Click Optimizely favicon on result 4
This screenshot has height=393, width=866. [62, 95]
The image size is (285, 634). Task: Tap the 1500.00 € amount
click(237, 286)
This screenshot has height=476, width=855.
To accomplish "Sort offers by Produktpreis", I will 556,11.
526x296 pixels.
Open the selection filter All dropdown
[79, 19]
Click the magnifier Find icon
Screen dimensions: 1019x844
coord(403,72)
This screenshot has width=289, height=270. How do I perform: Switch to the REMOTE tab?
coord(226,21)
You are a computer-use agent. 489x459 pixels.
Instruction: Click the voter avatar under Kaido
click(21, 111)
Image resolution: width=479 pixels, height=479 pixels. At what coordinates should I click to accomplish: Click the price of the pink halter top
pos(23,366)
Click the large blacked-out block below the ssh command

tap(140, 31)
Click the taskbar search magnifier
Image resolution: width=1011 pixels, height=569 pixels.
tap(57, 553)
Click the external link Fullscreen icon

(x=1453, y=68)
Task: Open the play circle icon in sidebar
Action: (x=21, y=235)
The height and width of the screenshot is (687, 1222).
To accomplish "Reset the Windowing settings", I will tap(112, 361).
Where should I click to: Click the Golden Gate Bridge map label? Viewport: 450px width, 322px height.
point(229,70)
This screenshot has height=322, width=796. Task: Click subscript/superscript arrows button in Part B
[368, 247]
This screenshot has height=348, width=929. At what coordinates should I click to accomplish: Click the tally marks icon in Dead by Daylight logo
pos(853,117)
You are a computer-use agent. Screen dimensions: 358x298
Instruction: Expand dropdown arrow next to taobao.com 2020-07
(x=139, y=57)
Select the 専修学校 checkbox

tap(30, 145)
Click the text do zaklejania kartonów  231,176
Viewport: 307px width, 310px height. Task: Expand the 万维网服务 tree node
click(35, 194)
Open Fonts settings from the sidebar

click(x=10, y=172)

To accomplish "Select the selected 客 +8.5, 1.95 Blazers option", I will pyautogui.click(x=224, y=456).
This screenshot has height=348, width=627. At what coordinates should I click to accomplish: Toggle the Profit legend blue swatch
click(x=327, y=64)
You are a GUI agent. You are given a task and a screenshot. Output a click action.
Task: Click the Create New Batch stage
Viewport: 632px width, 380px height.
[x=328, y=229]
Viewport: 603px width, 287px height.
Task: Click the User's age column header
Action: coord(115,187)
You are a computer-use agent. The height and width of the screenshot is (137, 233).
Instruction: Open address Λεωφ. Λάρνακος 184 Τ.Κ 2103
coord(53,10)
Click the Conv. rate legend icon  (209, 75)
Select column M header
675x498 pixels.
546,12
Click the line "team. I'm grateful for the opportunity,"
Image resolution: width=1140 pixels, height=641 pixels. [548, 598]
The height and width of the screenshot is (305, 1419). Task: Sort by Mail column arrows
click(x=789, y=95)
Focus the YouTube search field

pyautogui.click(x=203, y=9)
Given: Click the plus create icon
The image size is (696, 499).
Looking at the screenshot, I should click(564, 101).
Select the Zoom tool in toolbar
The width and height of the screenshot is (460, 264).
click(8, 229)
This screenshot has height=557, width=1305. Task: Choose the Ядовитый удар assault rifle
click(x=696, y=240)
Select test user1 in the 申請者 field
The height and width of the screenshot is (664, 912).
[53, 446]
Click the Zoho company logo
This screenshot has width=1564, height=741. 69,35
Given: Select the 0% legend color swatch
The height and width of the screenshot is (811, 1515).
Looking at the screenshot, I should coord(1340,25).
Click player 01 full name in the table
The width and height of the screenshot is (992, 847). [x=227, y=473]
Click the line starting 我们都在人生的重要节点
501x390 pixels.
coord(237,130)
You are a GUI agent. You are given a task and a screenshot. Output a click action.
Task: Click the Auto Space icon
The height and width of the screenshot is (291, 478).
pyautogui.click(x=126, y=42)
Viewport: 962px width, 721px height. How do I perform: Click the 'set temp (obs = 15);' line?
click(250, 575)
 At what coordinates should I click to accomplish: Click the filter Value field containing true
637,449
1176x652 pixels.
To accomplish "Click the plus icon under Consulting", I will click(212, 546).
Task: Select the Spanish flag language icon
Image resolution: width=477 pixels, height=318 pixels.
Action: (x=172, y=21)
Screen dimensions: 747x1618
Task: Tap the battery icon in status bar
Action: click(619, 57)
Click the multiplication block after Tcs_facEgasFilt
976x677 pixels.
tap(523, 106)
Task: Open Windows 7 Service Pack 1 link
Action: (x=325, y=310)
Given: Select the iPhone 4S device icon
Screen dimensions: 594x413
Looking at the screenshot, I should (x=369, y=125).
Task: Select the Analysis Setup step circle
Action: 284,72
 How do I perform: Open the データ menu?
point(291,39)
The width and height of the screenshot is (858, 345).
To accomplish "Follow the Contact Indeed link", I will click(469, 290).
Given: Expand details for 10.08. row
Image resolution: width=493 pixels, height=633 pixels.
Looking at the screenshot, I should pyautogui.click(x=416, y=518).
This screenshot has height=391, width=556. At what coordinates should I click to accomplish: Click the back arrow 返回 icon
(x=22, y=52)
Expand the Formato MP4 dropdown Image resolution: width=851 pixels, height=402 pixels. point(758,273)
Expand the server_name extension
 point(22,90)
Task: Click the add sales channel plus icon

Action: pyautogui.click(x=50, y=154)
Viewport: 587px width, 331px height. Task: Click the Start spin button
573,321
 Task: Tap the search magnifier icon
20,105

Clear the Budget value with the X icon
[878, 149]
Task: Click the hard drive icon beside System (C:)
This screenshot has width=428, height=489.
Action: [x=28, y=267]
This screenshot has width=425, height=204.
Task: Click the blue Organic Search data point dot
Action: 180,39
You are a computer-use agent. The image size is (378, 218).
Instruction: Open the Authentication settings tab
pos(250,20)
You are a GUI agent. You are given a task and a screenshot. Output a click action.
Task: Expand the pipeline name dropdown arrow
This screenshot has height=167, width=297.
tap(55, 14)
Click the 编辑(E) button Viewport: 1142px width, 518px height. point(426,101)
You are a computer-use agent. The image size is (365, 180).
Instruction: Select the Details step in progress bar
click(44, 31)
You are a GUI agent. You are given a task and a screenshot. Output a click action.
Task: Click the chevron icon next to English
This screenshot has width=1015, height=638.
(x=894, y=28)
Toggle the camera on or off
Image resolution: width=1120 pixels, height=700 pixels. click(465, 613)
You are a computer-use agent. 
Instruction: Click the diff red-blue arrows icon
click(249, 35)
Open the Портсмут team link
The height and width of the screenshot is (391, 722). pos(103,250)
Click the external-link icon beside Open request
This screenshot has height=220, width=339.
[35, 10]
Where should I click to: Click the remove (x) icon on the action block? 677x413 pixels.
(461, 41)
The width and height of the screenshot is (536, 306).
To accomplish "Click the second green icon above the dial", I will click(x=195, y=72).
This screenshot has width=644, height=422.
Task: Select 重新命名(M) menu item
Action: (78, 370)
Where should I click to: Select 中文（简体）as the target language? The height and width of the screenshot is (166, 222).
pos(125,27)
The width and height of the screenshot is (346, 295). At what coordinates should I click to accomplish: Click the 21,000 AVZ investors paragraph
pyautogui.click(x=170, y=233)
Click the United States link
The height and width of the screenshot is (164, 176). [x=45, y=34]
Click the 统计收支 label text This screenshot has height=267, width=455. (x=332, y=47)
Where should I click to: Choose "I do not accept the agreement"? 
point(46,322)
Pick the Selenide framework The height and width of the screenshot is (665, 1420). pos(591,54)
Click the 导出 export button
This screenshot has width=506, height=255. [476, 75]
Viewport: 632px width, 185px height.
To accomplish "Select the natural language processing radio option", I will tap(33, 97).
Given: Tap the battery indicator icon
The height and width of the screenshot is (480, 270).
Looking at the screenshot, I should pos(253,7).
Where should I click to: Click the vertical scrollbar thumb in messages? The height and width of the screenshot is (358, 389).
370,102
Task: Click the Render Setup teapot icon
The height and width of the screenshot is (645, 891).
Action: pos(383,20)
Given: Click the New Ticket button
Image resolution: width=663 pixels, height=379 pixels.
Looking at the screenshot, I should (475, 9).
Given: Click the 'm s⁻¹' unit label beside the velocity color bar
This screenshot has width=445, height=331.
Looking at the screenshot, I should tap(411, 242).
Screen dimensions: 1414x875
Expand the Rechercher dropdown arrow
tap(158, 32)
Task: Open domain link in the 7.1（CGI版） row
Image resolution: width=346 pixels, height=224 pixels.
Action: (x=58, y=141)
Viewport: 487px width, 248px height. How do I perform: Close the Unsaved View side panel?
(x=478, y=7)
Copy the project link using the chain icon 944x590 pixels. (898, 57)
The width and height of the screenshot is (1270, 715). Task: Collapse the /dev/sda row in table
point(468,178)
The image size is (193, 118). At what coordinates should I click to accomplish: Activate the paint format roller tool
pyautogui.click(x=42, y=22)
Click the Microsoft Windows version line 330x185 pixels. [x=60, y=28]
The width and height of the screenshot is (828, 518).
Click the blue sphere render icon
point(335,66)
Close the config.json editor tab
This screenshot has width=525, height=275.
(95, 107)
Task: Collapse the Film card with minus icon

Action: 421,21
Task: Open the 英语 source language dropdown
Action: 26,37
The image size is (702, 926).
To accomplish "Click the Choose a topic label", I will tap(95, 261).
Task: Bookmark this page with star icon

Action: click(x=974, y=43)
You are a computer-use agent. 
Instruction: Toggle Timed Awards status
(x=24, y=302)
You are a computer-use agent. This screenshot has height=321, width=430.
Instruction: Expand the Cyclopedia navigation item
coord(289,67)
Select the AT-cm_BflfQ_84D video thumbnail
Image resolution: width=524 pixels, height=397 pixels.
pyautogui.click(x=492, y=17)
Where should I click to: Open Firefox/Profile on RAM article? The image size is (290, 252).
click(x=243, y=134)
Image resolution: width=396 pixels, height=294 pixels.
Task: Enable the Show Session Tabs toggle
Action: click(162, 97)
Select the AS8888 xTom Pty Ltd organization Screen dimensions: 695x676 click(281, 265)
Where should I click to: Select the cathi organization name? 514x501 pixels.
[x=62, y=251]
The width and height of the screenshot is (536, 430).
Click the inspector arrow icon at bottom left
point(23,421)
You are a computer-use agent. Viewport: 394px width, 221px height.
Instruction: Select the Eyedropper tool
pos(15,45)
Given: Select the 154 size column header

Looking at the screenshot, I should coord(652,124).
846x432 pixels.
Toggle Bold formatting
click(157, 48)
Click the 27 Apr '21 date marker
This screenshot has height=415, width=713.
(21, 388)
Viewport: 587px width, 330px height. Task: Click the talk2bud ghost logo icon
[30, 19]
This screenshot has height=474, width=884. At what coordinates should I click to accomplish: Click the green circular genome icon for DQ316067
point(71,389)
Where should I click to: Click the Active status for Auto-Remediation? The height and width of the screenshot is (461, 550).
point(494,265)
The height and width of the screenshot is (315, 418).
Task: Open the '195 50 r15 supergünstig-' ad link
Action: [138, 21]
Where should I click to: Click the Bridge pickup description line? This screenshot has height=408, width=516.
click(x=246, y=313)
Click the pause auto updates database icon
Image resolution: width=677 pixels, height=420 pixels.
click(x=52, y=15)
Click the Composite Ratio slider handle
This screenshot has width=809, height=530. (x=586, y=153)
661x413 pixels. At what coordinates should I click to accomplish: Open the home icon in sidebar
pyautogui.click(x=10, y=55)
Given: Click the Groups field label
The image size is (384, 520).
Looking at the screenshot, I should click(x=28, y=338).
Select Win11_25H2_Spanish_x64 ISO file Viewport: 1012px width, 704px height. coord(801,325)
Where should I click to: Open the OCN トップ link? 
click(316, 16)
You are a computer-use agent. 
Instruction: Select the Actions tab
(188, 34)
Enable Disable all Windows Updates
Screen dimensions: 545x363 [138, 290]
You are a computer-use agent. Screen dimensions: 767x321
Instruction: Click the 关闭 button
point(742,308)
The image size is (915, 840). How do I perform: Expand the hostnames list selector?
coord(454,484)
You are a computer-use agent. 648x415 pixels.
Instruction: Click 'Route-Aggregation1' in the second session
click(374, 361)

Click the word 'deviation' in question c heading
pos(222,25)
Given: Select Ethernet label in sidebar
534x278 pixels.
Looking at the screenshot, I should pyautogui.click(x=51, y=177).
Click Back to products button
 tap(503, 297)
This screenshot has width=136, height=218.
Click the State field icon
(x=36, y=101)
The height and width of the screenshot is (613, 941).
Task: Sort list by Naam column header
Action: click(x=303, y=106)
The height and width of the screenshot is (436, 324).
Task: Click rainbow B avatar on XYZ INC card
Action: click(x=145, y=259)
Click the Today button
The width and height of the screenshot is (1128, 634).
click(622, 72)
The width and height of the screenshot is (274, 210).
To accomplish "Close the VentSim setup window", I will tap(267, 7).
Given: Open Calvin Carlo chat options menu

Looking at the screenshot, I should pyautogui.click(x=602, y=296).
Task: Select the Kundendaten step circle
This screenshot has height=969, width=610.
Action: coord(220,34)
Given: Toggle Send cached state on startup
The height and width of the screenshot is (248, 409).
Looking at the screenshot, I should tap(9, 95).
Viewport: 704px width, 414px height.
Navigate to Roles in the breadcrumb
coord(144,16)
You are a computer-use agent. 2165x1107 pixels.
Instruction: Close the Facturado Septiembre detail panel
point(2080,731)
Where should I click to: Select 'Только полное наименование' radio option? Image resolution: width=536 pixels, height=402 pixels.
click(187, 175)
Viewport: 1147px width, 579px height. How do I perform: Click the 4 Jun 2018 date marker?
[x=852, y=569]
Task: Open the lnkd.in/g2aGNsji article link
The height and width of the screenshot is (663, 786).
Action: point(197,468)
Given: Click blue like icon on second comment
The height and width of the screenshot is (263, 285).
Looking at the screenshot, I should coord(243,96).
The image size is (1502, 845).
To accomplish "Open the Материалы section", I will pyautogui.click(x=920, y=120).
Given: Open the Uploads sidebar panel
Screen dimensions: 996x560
§
Show every line above in which the word "color" is found.

Given: Select the 0% legend color swatch
Given: Click the 'm s⁻¹' unit label beside the velocity color bar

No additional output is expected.